[MATERIAL PROVIDED — start]

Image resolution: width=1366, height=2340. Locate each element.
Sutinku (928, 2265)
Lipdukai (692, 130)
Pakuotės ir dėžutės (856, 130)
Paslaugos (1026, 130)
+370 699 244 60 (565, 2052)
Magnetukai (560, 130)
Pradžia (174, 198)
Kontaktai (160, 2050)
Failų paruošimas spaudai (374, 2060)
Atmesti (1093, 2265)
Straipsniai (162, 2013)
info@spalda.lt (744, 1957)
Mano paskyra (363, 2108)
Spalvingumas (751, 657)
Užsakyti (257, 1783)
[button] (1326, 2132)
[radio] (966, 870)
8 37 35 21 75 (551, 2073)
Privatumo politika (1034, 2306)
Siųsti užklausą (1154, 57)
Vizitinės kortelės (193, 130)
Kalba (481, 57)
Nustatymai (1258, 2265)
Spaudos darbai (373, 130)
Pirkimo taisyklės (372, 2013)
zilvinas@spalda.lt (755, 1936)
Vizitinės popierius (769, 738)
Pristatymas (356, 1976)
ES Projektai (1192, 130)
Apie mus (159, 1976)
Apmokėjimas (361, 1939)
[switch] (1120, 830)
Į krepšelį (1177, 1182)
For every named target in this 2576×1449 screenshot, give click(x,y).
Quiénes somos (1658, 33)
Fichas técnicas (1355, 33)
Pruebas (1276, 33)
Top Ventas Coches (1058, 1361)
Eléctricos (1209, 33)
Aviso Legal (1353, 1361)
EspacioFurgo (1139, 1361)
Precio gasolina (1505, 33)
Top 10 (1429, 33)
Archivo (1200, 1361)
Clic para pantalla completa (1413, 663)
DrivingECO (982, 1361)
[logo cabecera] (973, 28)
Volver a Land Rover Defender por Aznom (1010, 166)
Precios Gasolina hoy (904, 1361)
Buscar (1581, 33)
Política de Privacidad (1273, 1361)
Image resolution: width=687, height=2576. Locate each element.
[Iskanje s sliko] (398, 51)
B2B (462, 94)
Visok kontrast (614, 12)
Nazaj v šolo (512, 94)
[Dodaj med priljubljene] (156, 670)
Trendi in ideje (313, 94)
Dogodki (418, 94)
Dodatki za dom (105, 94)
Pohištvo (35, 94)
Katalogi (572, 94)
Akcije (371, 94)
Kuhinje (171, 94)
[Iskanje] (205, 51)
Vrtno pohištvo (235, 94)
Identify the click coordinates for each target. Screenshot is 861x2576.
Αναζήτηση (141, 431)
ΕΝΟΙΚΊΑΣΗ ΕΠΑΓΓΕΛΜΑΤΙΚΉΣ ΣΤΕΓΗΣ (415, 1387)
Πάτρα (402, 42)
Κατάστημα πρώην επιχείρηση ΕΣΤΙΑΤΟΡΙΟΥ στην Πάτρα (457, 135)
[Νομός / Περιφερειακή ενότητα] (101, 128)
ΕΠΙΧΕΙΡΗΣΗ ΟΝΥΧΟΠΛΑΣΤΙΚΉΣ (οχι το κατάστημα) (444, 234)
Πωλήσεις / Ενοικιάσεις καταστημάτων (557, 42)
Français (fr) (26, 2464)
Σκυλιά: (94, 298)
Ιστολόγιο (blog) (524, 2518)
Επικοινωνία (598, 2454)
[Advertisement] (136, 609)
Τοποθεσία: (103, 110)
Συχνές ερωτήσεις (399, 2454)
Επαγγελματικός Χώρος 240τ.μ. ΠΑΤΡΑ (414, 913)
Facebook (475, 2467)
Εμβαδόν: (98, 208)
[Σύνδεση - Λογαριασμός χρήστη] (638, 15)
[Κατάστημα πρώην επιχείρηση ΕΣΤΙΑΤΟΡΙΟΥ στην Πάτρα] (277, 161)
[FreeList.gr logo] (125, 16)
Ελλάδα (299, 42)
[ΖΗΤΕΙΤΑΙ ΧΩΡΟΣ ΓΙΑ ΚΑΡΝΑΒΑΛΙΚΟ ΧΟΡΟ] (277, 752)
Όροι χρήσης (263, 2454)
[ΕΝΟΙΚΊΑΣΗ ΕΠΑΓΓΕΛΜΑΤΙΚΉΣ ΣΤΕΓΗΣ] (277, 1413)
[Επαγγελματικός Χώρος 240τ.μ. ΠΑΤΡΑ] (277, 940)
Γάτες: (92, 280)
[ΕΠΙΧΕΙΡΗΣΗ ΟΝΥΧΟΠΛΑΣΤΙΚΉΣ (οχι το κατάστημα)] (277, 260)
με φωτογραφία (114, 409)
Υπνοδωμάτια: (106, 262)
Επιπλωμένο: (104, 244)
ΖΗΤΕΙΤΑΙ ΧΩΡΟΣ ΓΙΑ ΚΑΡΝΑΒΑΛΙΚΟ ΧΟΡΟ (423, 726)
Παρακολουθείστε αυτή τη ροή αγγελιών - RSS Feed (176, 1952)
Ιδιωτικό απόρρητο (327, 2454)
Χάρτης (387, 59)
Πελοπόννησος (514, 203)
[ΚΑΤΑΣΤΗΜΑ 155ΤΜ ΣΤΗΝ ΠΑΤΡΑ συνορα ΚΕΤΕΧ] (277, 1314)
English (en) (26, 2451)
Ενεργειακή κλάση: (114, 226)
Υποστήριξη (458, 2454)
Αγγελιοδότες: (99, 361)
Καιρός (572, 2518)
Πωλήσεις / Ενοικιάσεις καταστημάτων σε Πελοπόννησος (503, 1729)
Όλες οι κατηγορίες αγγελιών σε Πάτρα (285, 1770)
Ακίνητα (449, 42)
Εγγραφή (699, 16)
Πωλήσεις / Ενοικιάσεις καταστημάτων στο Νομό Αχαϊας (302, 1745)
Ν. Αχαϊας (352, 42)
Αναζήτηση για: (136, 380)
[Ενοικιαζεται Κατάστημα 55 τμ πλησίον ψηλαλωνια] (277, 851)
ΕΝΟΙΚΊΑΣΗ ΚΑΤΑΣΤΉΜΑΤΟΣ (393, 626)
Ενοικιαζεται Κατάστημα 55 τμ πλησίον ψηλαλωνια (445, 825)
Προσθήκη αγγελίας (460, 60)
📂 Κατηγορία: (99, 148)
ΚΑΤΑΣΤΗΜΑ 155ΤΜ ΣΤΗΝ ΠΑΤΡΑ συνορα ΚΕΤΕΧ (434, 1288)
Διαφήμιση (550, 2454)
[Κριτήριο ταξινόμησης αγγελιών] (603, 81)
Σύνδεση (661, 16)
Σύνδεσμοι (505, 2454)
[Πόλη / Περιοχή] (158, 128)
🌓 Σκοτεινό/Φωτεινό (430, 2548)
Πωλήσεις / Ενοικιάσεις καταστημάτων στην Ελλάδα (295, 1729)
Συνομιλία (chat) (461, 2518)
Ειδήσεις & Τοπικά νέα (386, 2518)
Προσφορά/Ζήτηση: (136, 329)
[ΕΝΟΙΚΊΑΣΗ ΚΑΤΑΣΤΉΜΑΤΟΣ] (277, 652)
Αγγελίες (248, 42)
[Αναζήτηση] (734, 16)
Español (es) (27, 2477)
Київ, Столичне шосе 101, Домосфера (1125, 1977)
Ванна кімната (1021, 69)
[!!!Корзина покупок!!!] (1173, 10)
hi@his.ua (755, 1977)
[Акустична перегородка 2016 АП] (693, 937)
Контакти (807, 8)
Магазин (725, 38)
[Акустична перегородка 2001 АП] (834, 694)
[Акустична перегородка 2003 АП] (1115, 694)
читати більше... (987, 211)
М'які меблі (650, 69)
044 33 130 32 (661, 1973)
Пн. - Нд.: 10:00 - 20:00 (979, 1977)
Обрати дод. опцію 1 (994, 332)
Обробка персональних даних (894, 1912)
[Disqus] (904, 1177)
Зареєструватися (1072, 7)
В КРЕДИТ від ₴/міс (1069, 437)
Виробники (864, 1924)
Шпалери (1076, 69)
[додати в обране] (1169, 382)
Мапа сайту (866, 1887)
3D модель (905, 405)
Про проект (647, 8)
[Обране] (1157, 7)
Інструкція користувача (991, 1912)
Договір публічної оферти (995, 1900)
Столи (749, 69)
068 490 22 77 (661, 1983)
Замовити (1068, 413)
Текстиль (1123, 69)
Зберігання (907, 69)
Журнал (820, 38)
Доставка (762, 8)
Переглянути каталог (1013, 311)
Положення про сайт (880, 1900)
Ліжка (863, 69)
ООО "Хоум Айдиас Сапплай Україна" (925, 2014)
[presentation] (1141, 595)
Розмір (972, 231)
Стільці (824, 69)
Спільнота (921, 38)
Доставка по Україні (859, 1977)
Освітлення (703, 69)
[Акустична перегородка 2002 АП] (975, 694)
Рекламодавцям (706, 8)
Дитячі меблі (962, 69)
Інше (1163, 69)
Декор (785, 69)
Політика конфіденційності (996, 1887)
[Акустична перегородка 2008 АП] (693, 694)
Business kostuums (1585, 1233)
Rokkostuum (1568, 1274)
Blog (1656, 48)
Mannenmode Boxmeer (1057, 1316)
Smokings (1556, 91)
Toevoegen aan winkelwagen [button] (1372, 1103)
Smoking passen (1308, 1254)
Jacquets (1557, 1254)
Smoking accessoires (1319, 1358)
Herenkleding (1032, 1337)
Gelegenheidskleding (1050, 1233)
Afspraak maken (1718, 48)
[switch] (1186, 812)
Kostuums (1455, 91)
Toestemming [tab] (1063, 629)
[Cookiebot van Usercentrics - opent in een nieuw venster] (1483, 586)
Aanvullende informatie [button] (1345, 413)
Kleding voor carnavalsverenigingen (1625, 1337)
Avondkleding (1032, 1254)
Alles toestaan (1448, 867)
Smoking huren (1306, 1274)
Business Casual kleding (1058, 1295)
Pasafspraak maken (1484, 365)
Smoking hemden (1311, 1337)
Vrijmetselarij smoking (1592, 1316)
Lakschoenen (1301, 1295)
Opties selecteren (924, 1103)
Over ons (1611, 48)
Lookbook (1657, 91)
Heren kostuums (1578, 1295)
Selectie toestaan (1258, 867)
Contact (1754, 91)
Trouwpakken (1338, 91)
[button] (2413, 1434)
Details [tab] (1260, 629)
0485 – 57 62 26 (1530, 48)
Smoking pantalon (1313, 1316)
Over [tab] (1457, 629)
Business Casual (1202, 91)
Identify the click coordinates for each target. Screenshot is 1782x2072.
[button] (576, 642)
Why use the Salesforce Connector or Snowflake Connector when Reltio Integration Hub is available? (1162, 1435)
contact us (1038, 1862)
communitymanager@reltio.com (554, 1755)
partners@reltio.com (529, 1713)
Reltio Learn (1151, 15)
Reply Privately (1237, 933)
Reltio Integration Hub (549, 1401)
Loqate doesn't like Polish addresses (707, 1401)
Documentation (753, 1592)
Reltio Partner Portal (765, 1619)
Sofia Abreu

[MATERIAL PROVIDED — finish]

◆ WORK REQUEST
Retype, in the same exact form, the lines of the material above from the line holding "For every named" through the line holding "Πελοπόννησος (514, 203)".

◆ EXPECTED OUTPUT
For every named target in this 2576×1449 screenshot, give click(x,y).
Quiénes somos (1658, 33)
Fichas técnicas (1355, 33)
Pruebas (1276, 33)
Top Ventas Coches (1058, 1361)
Eléctricos (1209, 33)
Aviso Legal (1353, 1361)
EspacioFurgo (1139, 1361)
Precio gasolina (1505, 33)
Top 10 (1429, 33)
Archivo (1200, 1361)
Clic para pantalla completa (1413, 663)
DrivingECO (982, 1361)
[logo cabecera] (973, 28)
Volver a Land Rover Defender por Aznom (1010, 166)
Precios Gasolina hoy (904, 1361)
Buscar (1581, 33)
Política de Privacidad (1273, 1361)
Image resolution: width=687, height=2576. Locate each element.
[Iskanje s sliko] (398, 51)
B2B (462, 94)
Visok kontrast (614, 12)
Nazaj v šolo (512, 94)
[Dodaj med priljubljene] (156, 670)
Trendi in ideje (313, 94)
Dogodki (418, 94)
Dodatki za dom (105, 94)
Pohištvo (35, 94)
Katalogi (572, 94)
Akcije (371, 94)
Kuhinje (171, 94)
[Iskanje] (205, 51)
Vrtno pohištvo (235, 94)
Identify the click coordinates for each target. Screenshot is 861x2576.
Αναζήτηση (141, 431)
ΕΝΟΙΚΊΑΣΗ ΕΠΑΓΓΕΛΜΑΤΙΚΉΣ ΣΤΕΓΗΣ (415, 1387)
Πάτρα (402, 42)
Κατάστημα πρώην επιχείρηση ΕΣΤΙΑΤΟΡΙΟΥ στην Πάτρα (457, 135)
[Νομός / Περιφερειακή ενότητα] (101, 128)
ΕΠΙΧΕΙΡΗΣΗ ΟΝΥΧΟΠΛΑΣΤΙΚΉΣ (οχι το κατάστημα) (444, 234)
Πωλήσεις / Ενοικιάσεις καταστημάτων (557, 42)
Français (fr) (26, 2464)
Σκυλιά: (94, 298)
Ιστολόγιο (blog) (524, 2518)
Επικοινωνία (598, 2454)
[Advertisement] (136, 609)
Τοποθεσία: (103, 110)
Συχνές ερωτήσεις (399, 2454)
Επαγγελματικός Χώρος 240τ.μ. ΠΑΤΡΑ (414, 913)
Facebook (475, 2467)
Εμβαδόν: (98, 208)
[Σύνδεση - Λογαριασμός χρήστη] (638, 15)
[Κατάστημα πρώην επιχείρηση ΕΣΤΙΑΤΟΡΙΟΥ στην Πάτρα] (277, 161)
[FreeList.gr logo] (125, 16)
Ελλάδα (299, 42)
[ΖΗΤΕΙΤΑΙ ΧΩΡΟΣ ΓΙΑ ΚΑΡΝΑΒΑΛΙΚΟ ΧΟΡΟ] (277, 752)
Όροι χρήσης (263, 2454)
[ΕΝΟΙΚΊΑΣΗ ΕΠΑΓΓΕΛΜΑΤΙΚΉΣ ΣΤΕΓΗΣ] (277, 1413)
[Επαγγελματικός Χώρος 240τ.μ. ΠΑΤΡΑ] (277, 940)
Γάτες: (92, 280)
[ΕΠΙΧΕΙΡΗΣΗ ΟΝΥΧΟΠΛΑΣΤΙΚΉΣ (οχι το κατάστημα)] (277, 260)
με φωτογραφία (114, 409)
Υπνοδωμάτια: (106, 262)
Επιπλωμένο: (104, 244)
ΖΗΤΕΙΤΑΙ ΧΩΡΟΣ ΓΙΑ ΚΑΡΝΑΒΑΛΙΚΟ ΧΟΡΟ (423, 726)
Παρακολουθείστε αυτή τη ροή αγγελιών - RSS Feed (176, 1952)
Ιδιωτικό απόρρητο (327, 2454)
Χάρτης (387, 59)
Πελοπόννησος (514, 203)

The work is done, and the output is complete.